* [The problem] Report, as a single figure, how many lines in the records below include "will".

+++ Data provided

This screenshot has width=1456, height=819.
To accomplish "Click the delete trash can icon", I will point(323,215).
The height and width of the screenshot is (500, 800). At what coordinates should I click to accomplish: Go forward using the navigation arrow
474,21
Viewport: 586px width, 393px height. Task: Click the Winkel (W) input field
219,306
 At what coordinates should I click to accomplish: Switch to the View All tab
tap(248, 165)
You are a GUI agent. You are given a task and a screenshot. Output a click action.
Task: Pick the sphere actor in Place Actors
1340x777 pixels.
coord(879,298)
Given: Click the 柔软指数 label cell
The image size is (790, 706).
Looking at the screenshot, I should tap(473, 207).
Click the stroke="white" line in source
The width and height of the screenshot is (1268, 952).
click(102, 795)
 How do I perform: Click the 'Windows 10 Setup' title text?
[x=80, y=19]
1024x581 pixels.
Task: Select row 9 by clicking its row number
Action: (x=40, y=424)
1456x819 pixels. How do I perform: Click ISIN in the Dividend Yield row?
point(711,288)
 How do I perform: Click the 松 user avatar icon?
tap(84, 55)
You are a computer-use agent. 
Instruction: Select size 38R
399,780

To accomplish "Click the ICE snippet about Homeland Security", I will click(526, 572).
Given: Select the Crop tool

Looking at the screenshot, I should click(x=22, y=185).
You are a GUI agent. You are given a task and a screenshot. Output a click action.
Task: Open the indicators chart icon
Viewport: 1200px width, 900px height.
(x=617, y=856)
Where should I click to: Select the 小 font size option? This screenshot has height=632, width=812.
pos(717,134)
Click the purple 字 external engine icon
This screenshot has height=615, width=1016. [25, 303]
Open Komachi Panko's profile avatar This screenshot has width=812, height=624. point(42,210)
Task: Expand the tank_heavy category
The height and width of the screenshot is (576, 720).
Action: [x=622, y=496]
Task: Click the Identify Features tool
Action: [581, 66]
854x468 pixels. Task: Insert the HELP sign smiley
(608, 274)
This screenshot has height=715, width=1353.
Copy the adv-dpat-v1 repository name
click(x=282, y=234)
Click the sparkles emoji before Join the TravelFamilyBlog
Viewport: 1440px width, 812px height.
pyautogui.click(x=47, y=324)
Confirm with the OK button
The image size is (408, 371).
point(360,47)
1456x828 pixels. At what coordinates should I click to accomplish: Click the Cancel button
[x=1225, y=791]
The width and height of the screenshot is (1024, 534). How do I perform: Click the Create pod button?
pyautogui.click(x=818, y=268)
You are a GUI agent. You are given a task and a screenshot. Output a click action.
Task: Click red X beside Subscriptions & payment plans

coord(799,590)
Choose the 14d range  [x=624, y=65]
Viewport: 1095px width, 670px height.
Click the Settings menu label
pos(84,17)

++++++

* [Response to the exercise] 2